__To do__: If a line in the records below contains the word "last", copy it out.

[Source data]
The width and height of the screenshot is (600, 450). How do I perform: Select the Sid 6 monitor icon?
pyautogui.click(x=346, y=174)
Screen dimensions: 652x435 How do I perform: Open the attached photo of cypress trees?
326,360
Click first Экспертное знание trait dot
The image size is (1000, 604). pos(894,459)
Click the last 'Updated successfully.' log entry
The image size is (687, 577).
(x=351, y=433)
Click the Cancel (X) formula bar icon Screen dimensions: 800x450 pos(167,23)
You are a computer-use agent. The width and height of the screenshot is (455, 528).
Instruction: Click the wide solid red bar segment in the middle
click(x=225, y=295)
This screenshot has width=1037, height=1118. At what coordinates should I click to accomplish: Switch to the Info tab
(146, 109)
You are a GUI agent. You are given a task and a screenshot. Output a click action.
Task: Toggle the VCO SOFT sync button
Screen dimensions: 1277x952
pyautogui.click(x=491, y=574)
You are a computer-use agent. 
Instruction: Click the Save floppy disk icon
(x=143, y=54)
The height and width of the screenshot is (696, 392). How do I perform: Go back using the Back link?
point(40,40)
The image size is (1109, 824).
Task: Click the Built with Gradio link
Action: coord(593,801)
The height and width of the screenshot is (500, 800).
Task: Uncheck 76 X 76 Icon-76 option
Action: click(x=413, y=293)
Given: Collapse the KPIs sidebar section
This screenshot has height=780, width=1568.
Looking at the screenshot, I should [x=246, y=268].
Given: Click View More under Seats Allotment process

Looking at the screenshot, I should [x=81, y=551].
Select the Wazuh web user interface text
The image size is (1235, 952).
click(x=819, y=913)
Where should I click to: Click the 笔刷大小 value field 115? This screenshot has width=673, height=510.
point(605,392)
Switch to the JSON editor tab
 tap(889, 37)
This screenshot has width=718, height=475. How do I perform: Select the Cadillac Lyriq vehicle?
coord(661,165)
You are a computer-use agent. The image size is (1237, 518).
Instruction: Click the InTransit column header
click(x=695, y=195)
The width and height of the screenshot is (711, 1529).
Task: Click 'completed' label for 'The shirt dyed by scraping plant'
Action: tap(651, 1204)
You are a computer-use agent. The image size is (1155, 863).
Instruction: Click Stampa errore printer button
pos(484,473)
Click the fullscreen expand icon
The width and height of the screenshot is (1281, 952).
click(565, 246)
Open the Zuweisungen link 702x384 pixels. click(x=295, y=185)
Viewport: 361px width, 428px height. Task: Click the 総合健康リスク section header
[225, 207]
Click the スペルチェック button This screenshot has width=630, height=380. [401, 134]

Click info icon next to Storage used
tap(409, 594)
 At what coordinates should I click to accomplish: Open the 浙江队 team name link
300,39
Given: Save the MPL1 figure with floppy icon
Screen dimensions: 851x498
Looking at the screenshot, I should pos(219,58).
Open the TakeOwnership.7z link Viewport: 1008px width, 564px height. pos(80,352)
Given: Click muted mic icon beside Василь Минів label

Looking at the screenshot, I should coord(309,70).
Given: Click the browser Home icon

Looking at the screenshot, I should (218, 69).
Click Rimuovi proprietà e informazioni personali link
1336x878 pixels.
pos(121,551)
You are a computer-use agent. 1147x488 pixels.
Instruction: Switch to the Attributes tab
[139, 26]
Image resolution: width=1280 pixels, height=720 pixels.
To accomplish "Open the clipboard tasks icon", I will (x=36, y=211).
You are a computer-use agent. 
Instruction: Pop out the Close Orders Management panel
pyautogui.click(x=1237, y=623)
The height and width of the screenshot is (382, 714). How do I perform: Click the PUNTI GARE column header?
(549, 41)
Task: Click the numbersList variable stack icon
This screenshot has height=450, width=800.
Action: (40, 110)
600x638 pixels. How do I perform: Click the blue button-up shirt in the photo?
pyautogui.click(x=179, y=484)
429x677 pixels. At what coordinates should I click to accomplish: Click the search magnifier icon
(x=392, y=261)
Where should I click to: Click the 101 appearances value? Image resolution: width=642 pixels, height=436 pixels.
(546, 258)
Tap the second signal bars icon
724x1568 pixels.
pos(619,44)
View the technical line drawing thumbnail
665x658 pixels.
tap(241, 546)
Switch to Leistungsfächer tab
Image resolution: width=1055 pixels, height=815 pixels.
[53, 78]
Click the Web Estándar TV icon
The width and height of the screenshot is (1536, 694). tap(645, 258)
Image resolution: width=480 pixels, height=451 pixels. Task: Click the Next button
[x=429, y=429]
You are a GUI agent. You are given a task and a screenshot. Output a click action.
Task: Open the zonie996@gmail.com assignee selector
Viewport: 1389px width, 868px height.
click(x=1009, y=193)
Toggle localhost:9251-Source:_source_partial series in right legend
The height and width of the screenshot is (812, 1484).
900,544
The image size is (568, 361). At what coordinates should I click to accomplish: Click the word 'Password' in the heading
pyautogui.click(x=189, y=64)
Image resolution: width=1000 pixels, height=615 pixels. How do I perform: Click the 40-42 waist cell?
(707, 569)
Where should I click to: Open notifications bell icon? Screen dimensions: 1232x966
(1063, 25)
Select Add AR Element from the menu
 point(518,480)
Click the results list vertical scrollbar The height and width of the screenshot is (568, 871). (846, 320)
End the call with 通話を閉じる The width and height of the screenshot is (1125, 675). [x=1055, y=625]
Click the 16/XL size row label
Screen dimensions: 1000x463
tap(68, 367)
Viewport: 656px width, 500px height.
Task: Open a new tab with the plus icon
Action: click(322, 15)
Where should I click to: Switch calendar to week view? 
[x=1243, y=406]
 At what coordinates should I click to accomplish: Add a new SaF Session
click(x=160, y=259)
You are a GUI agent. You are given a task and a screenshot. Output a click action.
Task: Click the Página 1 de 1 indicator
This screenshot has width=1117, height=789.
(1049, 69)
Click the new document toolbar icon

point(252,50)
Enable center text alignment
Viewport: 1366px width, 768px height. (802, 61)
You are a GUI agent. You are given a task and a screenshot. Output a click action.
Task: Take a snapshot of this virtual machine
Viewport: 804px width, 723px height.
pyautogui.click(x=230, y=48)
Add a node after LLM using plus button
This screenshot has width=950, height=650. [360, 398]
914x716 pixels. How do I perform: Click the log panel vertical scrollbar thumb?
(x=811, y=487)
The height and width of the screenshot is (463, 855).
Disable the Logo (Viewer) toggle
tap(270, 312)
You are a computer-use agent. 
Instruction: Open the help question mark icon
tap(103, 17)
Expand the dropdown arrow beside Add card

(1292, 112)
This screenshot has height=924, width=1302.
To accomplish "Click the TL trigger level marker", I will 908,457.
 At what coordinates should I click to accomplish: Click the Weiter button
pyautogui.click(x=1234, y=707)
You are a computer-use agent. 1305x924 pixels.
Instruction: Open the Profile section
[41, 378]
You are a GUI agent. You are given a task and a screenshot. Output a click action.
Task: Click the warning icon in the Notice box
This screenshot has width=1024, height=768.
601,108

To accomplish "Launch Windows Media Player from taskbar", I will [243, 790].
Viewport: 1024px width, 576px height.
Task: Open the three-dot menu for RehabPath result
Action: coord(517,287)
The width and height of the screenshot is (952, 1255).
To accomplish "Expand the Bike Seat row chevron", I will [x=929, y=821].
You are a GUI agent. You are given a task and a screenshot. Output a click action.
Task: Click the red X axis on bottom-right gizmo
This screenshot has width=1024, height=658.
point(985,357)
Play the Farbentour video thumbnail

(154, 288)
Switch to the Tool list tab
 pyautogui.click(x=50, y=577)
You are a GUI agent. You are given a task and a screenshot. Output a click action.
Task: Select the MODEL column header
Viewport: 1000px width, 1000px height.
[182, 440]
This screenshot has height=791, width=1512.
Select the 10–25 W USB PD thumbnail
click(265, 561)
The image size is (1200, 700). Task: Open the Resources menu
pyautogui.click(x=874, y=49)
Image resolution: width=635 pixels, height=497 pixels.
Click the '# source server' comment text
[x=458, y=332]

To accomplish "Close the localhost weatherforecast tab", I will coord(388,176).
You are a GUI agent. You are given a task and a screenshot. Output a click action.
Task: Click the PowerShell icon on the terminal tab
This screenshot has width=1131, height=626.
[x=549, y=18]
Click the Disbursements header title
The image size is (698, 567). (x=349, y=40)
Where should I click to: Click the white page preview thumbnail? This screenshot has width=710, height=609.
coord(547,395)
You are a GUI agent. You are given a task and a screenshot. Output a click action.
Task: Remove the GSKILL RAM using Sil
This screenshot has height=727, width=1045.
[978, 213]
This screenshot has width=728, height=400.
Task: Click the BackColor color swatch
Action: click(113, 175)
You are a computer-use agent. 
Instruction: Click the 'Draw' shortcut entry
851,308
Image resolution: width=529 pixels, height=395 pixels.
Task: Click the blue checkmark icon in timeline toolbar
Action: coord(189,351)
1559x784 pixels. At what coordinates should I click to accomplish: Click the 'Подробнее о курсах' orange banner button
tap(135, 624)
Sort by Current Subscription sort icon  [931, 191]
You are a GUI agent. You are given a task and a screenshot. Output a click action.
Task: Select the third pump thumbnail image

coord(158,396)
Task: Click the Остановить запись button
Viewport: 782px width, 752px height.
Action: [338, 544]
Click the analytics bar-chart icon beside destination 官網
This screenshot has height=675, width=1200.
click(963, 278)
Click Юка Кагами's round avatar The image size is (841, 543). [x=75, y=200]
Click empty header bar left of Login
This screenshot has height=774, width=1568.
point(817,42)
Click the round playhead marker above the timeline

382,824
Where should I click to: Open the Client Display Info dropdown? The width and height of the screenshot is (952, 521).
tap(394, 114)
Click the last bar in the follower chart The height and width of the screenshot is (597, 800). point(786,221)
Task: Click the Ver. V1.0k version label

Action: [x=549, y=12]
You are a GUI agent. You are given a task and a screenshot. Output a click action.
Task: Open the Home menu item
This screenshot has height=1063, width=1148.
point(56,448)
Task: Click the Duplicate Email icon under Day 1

__Result of this task__:
Click the last 'Updated successfully.' log entry
Click the last bar in the follower chart The height and width of the screenshot is (597, 800). point(786,221)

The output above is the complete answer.